1975       Legislation regarding major criminal statute revisions (S. L. 1975, Ch. 106, § 673) repealed a subsection of the Century Code [NDCC 12-60-14].

1981       Legislation added a criminal justice training and statistics division within the Office of Attorney General and established powers and duties of the division including creating a Peace Officer Training and Standards Board and training and certificating of peace officers, local correctional officers, and sheriffs. Also included were responsibilities in training state's attorneys and defense attorneys and providing for rulemaking power and appeals procedure. A new section was added to the Century Code [NDCC 39-03] relating to the provision of training at the Law Enforcement Training Center and a repeal [NDCC 12-61] of the statute relating to the Combined Law Enforcement Council (S. L. 1981, Ch. 154).

1983       The Attorney General became the Superintendent of the Bureau of Criminal Investigation (S. L. 1983, Ch. 556) and a consumer fraud and anti-trust division was created replacing BCI as the Consumer Fraud Bureau (S. L. 1983, Ch. 556).

1987       Legislation made significant changes to the activities of the Bureau and the relationship with federal, national, and local offices by making the Bureau the central repository for collection, maintenance, and dissemination of criminal history information and requiring the Bureau to coordinate and work with other agencies (S. L. 1987, Ch. 162).

1995       The Legislature authorized the Bureau to maintain a registry of all protection and restraining orders, to set up an automated fingerprint identification system, and cooperate with other states in the operation of a regional system (S. L. 1995, Ch. 113 and Ch. 123).

• Data for analysis:
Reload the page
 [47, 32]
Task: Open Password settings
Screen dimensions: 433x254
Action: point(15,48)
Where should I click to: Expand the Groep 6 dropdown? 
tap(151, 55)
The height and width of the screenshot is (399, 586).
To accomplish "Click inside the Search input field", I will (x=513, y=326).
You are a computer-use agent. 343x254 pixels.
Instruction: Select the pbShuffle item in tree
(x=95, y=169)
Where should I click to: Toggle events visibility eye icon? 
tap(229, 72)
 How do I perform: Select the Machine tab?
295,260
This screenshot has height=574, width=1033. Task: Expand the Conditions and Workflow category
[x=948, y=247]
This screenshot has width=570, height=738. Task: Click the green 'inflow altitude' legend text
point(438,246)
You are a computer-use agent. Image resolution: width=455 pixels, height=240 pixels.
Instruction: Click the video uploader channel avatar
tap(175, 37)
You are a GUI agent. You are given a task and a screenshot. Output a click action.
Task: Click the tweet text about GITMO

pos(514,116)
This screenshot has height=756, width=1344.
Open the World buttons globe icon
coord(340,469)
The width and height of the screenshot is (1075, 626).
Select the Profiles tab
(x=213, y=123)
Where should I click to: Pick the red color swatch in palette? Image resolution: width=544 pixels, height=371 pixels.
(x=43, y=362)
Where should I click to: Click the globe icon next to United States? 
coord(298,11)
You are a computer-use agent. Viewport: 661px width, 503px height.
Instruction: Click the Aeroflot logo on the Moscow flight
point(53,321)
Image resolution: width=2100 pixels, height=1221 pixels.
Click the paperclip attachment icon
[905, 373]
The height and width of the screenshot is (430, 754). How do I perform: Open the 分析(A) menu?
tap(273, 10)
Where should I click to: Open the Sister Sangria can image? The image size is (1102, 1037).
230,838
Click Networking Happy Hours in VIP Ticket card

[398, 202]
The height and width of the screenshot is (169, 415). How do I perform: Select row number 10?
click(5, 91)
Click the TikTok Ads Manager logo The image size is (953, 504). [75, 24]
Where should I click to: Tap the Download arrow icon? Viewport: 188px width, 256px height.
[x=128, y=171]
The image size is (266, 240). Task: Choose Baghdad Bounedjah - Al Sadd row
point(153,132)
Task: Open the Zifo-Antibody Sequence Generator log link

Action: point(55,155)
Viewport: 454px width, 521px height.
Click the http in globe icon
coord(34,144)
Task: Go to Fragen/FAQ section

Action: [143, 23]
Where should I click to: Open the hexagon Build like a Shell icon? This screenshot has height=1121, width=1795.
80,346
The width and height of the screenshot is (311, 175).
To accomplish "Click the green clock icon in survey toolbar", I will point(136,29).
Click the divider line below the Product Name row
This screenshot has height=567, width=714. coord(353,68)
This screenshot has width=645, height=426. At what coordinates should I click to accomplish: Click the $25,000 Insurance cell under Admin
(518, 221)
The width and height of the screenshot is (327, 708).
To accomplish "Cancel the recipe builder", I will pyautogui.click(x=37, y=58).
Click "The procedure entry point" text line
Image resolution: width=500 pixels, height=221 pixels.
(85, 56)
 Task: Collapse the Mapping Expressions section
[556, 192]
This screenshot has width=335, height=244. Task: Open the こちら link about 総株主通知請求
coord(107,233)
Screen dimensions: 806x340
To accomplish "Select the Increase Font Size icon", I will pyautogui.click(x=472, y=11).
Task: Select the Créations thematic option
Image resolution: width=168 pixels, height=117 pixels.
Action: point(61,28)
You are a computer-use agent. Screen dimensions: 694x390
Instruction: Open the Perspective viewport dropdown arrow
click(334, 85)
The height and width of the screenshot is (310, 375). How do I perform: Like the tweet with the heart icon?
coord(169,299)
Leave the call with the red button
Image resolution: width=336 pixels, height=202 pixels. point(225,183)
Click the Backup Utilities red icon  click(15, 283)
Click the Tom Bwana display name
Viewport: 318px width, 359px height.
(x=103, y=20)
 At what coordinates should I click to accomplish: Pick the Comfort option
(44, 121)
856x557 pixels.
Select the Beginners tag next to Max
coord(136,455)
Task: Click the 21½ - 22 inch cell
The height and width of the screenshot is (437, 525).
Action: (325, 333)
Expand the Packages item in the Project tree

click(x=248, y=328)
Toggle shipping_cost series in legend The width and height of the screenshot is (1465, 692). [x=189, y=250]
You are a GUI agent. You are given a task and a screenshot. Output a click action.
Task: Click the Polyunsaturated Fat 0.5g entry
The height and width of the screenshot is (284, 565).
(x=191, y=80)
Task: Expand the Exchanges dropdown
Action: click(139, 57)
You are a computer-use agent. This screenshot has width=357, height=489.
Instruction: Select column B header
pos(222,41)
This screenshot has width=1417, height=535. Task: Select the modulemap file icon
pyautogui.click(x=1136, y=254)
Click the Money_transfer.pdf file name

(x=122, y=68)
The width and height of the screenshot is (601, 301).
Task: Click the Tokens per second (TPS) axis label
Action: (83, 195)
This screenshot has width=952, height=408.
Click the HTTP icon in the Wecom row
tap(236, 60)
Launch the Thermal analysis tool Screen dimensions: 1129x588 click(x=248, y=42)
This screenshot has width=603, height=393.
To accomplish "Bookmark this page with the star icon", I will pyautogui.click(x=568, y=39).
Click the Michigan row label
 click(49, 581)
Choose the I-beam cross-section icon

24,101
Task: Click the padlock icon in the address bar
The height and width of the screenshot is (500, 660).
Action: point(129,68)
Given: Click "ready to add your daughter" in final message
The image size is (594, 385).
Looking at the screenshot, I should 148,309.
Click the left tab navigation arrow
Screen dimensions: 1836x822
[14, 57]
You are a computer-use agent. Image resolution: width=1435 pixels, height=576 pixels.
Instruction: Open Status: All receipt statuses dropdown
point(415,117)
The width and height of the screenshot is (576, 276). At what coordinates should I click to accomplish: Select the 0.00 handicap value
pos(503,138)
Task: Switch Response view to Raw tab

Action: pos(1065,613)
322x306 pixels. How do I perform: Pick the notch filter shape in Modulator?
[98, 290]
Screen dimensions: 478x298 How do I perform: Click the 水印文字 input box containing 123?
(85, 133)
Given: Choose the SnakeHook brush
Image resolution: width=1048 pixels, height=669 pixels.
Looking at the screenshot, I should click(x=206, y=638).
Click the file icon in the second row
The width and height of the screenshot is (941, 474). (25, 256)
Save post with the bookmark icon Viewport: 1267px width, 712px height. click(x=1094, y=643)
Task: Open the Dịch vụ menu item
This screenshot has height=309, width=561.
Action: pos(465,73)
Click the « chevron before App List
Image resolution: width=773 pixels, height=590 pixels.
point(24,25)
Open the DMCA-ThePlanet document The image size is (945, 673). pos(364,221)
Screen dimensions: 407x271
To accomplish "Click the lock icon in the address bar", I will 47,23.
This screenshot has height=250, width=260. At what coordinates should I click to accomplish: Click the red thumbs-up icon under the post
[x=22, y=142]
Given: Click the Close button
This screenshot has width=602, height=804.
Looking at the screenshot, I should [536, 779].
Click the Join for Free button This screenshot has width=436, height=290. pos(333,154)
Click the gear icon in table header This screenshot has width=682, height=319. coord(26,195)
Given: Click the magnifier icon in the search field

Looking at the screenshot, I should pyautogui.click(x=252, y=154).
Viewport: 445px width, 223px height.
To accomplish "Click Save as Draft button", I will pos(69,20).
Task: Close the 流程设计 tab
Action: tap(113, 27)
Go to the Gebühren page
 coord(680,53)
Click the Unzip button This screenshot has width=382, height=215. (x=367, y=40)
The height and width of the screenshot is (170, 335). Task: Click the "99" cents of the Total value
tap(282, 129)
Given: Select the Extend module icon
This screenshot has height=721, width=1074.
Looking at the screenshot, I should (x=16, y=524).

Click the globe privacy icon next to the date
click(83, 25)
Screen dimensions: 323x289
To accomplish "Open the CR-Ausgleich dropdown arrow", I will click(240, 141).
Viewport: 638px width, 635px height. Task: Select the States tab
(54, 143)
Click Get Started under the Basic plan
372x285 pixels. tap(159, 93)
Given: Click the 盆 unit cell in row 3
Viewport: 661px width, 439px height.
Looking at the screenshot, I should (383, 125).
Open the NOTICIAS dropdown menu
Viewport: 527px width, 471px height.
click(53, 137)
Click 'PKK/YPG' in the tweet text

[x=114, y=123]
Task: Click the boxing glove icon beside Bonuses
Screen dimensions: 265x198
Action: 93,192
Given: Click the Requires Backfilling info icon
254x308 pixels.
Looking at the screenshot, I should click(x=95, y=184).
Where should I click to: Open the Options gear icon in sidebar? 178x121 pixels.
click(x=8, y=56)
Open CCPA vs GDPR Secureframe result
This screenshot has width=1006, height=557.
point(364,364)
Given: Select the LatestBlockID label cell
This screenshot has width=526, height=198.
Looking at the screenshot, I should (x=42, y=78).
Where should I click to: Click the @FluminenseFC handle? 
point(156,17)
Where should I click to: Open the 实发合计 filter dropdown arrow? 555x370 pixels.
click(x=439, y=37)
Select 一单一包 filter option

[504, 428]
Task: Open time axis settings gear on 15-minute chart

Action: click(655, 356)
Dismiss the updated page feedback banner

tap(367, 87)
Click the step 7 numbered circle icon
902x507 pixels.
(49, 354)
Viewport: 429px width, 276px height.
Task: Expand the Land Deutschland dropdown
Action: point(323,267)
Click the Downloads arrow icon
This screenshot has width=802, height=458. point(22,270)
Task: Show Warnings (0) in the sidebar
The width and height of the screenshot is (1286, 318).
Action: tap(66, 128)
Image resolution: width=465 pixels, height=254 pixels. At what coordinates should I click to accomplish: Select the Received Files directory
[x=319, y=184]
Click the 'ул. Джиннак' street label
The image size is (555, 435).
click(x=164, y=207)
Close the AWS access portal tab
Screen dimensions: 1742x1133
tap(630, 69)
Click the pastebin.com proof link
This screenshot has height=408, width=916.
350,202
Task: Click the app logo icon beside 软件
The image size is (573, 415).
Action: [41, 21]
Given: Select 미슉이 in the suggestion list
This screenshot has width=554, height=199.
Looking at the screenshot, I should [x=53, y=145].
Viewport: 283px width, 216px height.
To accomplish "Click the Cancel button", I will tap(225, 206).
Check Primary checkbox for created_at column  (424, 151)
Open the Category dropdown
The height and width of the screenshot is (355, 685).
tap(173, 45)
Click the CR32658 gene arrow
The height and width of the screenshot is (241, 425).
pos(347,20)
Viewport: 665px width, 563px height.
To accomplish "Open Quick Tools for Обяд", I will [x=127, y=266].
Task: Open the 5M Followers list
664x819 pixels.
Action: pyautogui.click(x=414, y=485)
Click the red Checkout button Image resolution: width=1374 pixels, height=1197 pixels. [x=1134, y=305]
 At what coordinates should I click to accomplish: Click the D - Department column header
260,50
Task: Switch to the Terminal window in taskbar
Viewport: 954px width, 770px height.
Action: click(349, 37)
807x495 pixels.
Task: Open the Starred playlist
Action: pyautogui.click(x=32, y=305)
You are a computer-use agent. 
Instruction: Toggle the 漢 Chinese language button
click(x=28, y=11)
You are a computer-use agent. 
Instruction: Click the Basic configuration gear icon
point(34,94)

• Tasks to carry out:
(A) In the legislative timeline, who became the Superintendent of the Bureau of Criminal Investigation in 1983?
(B) Transcribe the legislative timeline from "1975       Legislation regarding" up to and including "1981, Ch. 154).".
(C) How did the 1987 legislation in the legislative timeline make significant changes to the Bureau's activities and its relationship with federal, national, and local offices?

• Outputs in order:
(A) The Attorney General.

(B)
1975       Legislation regarding major criminal statute revisions (S. L. 1975, Ch. 106, § 673) repealed a subsection of the Century Code [NDCC 12-60-14].

1981       Legislation added a criminal justice training and statistics division within the Office of Attorney General and established powers and duties of the division including creating a Peace Officer Training and Standards Board and training and certificating of peace officers, local correctional officers, and sheriffs. Also included were responsibilities in training state's attorneys and defense attorneys and providing for rulemaking power and appeals procedure. A new section was added to the Century Code [NDCC 39-03] relating to the provision of training at the Law Enforcement Training Center and a repeal [NDCC 12-61] of the statute relating to the Combined Law Enforcement Council (S. L. 1981, Ch. 154).

(C) It made the Bureau the central repository for collecting, maintaining, and disseminating criminal history information. It also required the Bureau to coordinate and work with other agencies.